DATA:
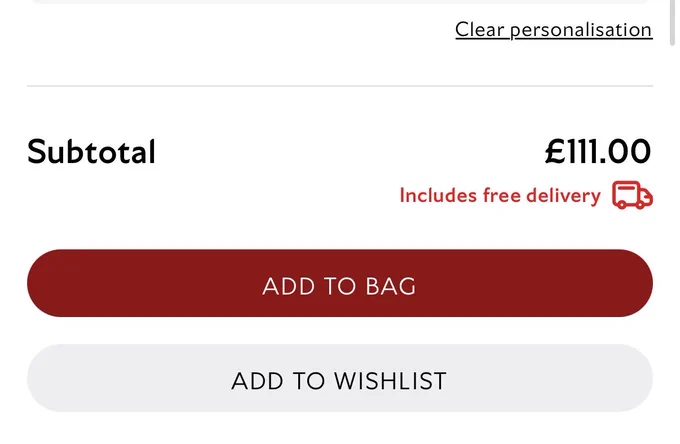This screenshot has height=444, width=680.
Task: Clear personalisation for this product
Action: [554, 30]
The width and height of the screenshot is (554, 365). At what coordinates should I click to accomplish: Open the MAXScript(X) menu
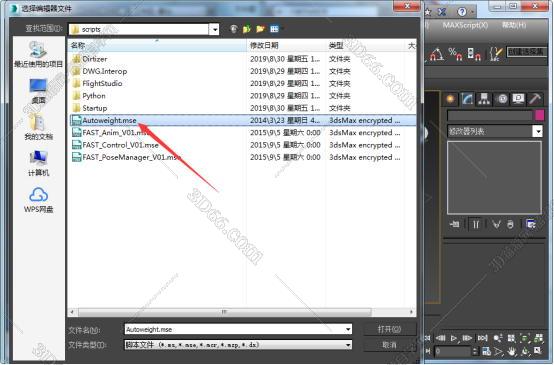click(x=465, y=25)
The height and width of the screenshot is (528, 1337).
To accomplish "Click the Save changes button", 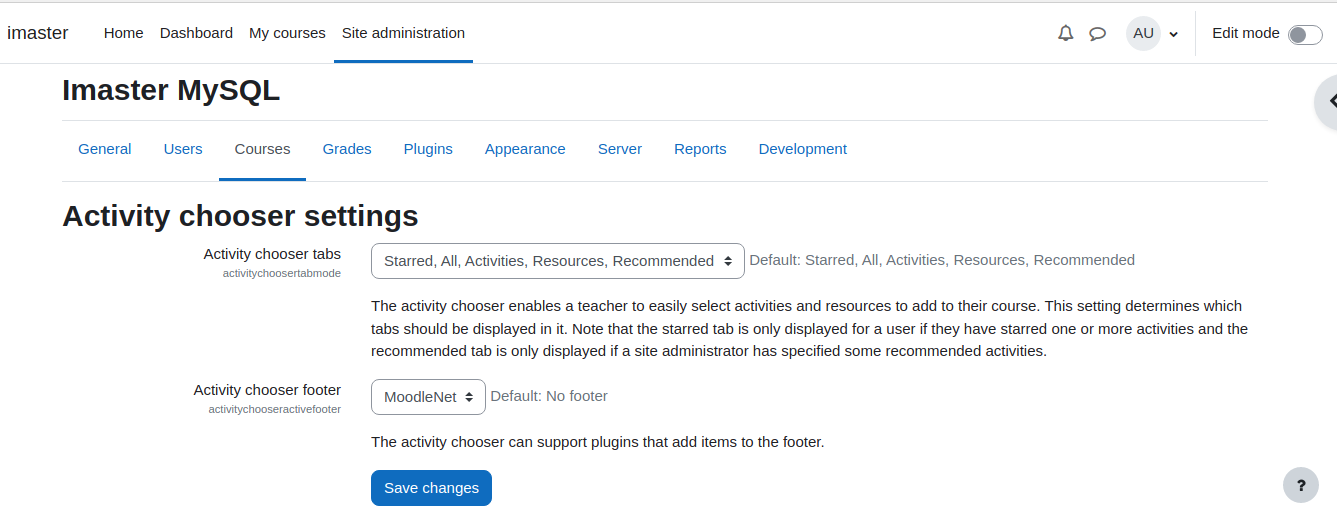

WHAT YOU WILL DO:
Each line from the one containing "The height and" down to the final line of the records above must be reproduced exactly; no pictures go into the copy.

EXERCISE SOLUTION:
The height and width of the screenshot is (528, 1337).
To accomplish "Click the Save changes button", 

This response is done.